[TASK DIRECTIONS]: Below are some records; state how many of their lines contain the word "each", and add nothing.
══ PROVIDED MATERIAL
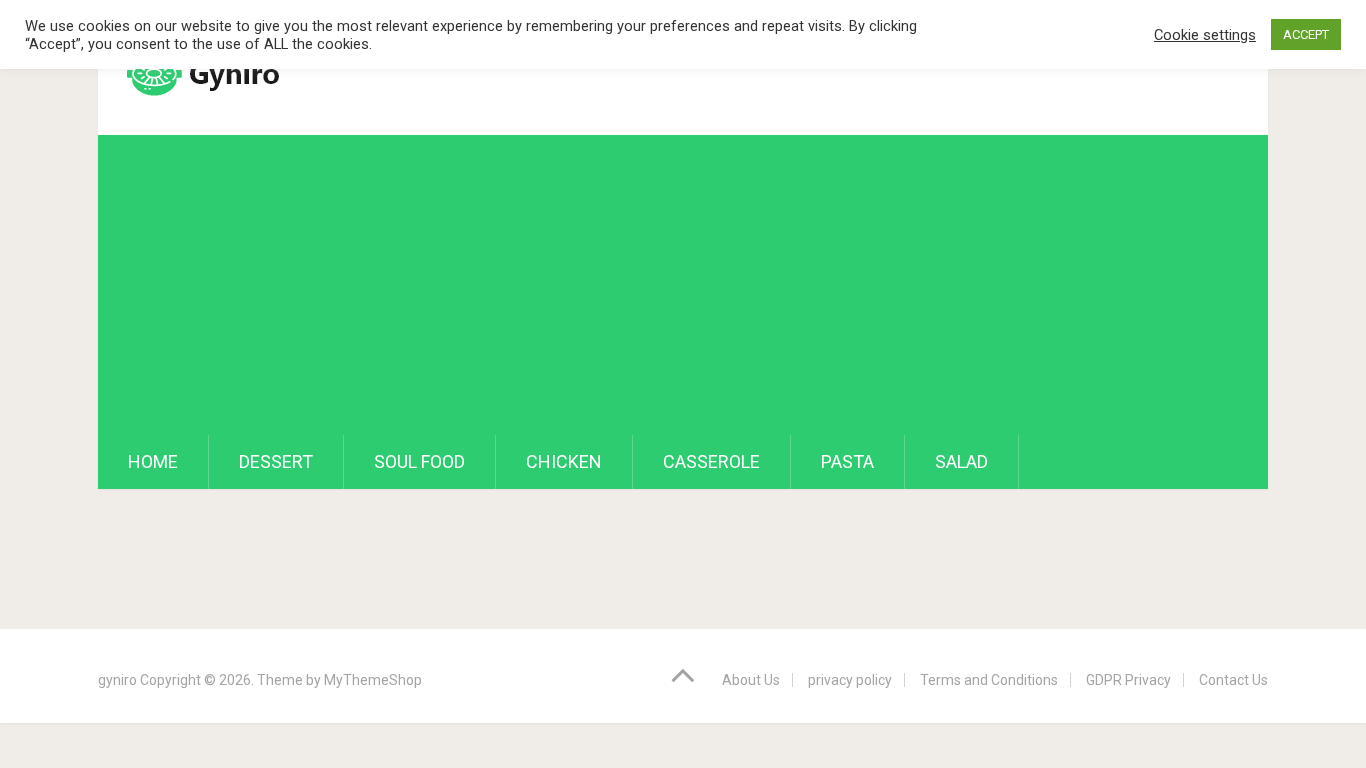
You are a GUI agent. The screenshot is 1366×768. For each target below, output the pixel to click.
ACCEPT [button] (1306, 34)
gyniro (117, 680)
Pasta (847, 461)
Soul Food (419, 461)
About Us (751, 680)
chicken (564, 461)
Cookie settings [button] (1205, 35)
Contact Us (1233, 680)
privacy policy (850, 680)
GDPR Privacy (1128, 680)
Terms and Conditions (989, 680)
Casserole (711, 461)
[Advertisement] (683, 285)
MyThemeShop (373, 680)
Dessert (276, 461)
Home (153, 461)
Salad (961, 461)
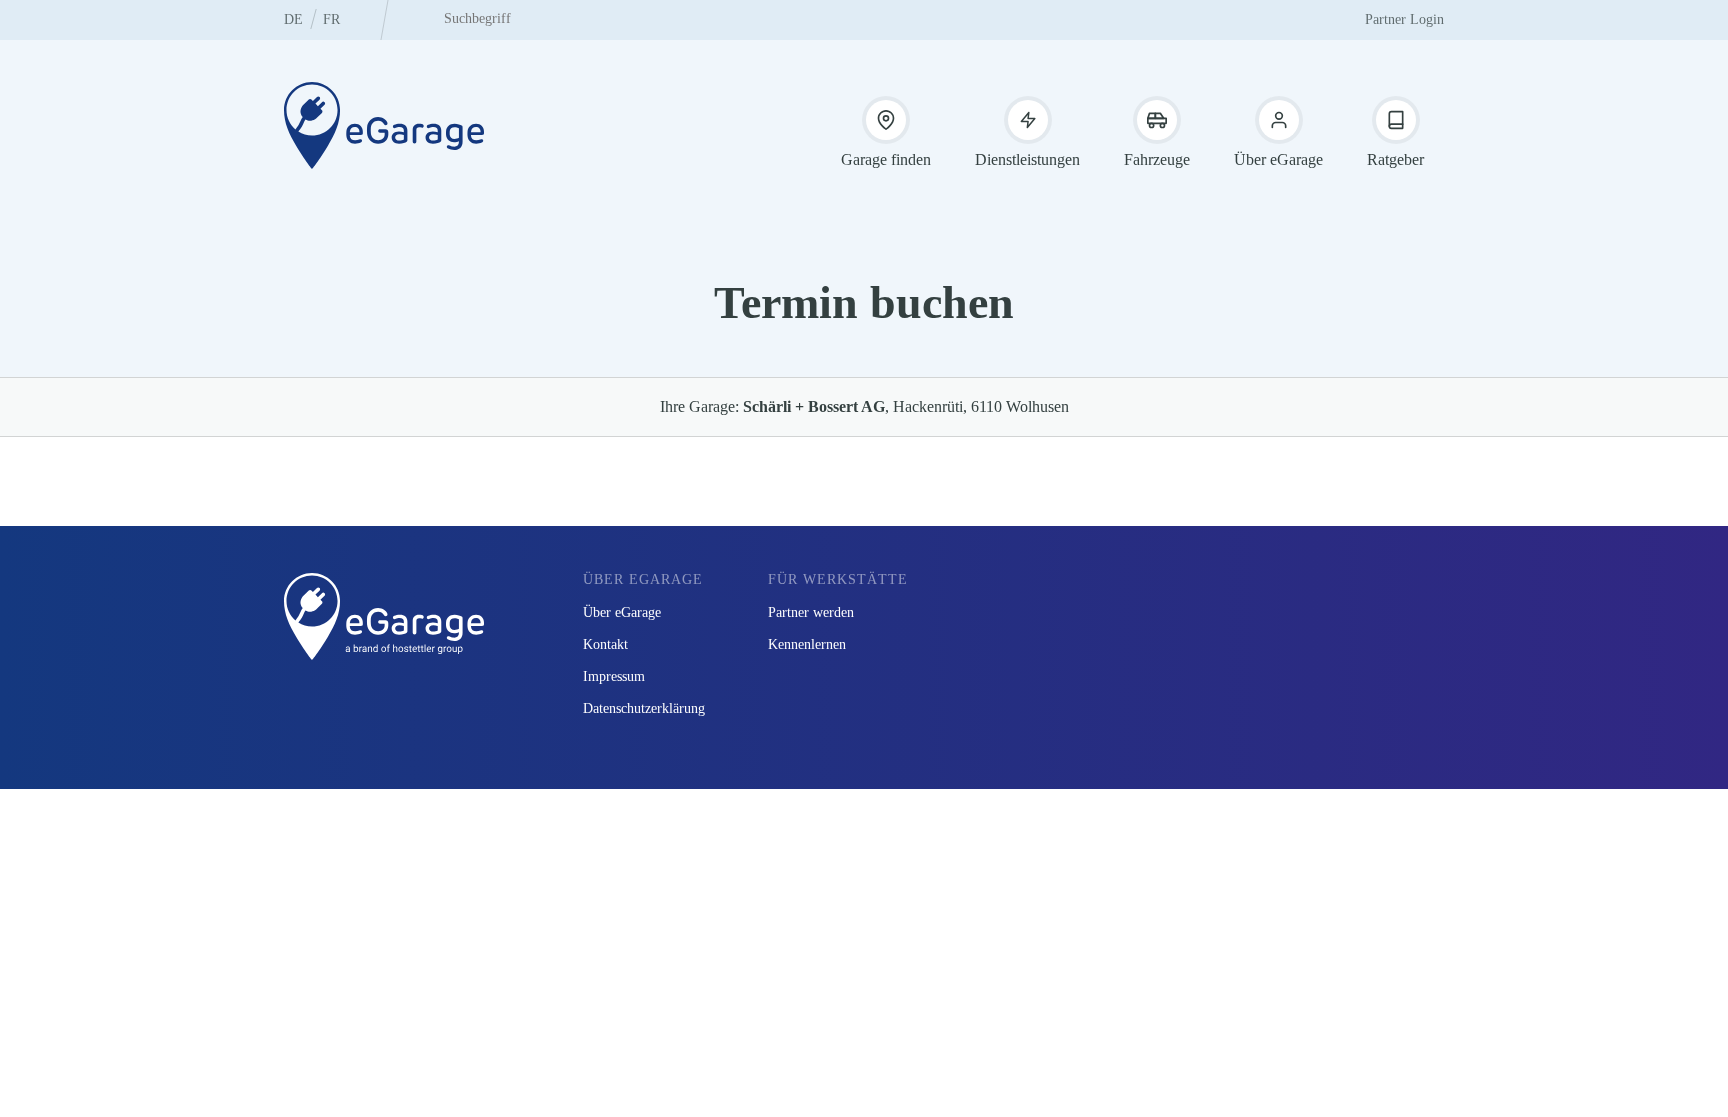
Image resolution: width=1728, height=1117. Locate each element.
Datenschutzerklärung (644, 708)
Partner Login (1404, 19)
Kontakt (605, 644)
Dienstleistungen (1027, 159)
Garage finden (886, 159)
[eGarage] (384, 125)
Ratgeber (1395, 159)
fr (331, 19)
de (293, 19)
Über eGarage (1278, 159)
════
[SOLUTION TO THIS PROBLEM]: 2